Origine et histoire du Château du Terreau
Le château du Terreau, situé à Verosvres en Saône-et-Loire, est un monument dont les origines remontent aux XIIIe et XIVe siècles, avec des transformations majeures au XVIIIe siècle. Il se compose d’un corps de logis principal flanqué de deux ailes en retour d’équerre, encadrant une cour d’honneur. Les vestiges médiévaux incluent deux tours rondes à base talutée, tandis que la façade ouest et les éléments classiques, comme le fronton cintré ou les lucarnes à pignon, datent de la reconstruction de 1787. Le domaine, ceint de douves asséchées, comprend aussi un pavillon du XIXe siècle, un portail orné d’armoiries et un parc à la française avec charmille.
La seigneurie du Terreau est détenue par la famille de Lespinasse au XIVe siècle, puis passe à Pierre Dubois d’Andelot en 1461 avant d’échouer à Pierre Le Roux à la fin du XVe siècle. Le château subit un pillage en 1570, suivi de la construction d’une nouvelle tour en 1594. Au XVIIe siècle, les Thibaud de Noblet en deviennent propriétaires et conservent la seigneurie jusqu’à la Révolution. En 1787, Claude-René-François Thibaud de Noblet, marquis des Prez, entreprend une reconstruction quasi totale, épargnant seulement la tour ouest. Le château, confisqué pendant la Révolution, change plusieurs fois de mains au XIXe siècle, notamment entre les familles de Sommyèvre et Villars, qui mènent des restaurations successives.

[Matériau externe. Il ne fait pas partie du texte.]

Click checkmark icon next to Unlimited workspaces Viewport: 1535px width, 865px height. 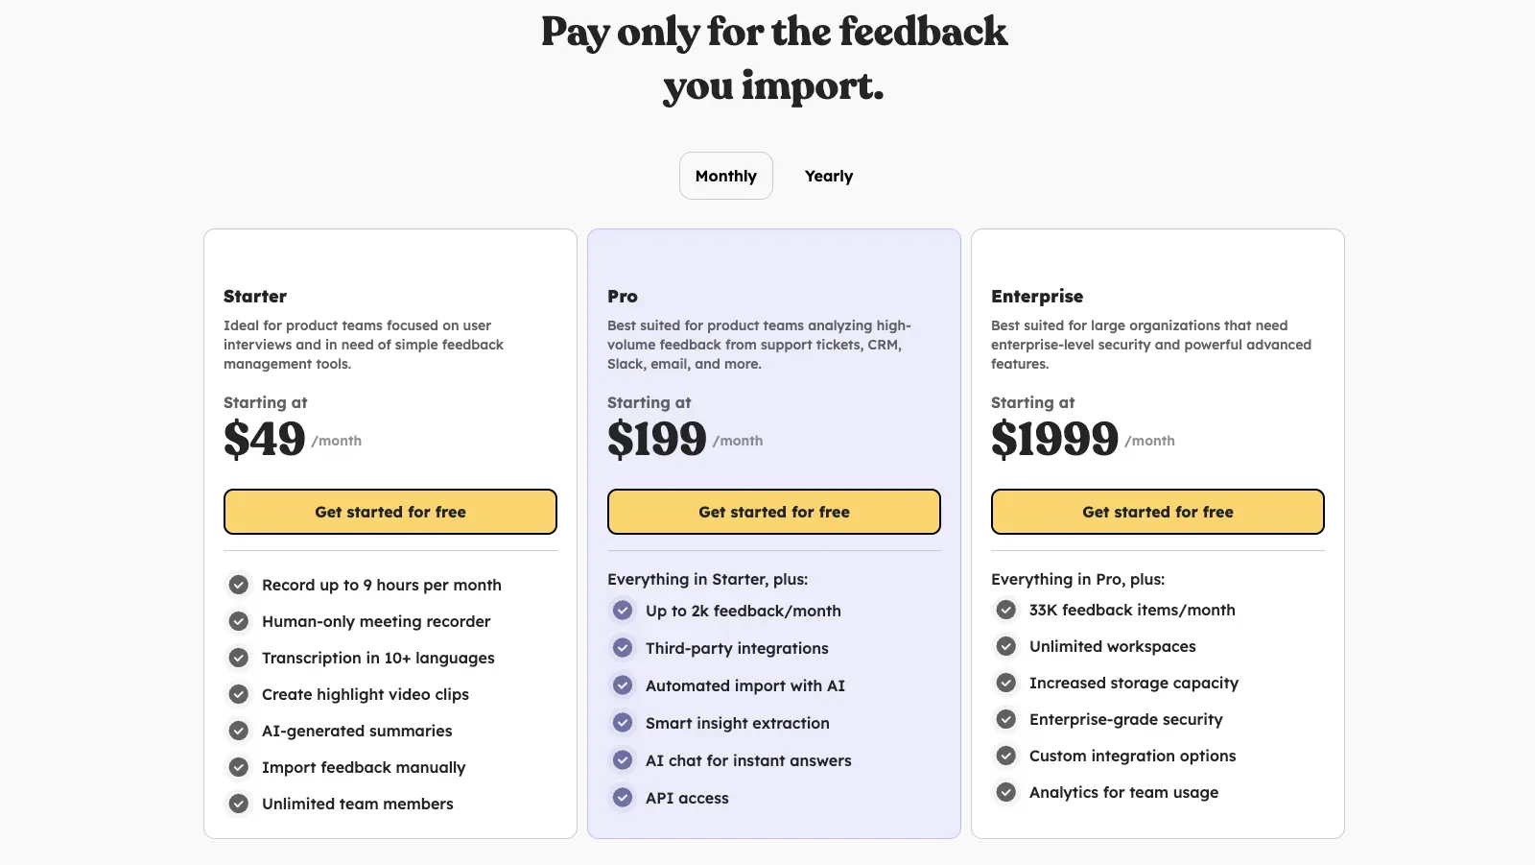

Le château du Terreau est inscrit aux monuments historiques depuis le 28 décembre 1984, couvrant le logis, les dépendances, la chapelle, le portail, les douves, le pont et le parc. Propriété privée, il ne se visite pas. Les armoiries des familles nobles associées au domaine, comme les Thibaud de Noblet ou les Saulx-Tavannes, ornent toujours le portail d’entrée, témoignant de son histoire féodale et aristocratique.
Les sources historiques mentionnent des travaux de restauration menés à la fin du XIXe siècle par les héritiers Villars, ainsi qu’une monographie rédigée par Lucien Villars au début du XXe siècle. Le site conserve des éléments défensifs médiévaux, comme les tours rondes, tout en intégrant des ajouts classiques et romantiques, reflétant les évolutions architecturales et sociales de la Bourgogne-Franche-Comté sur plusieurs siècles.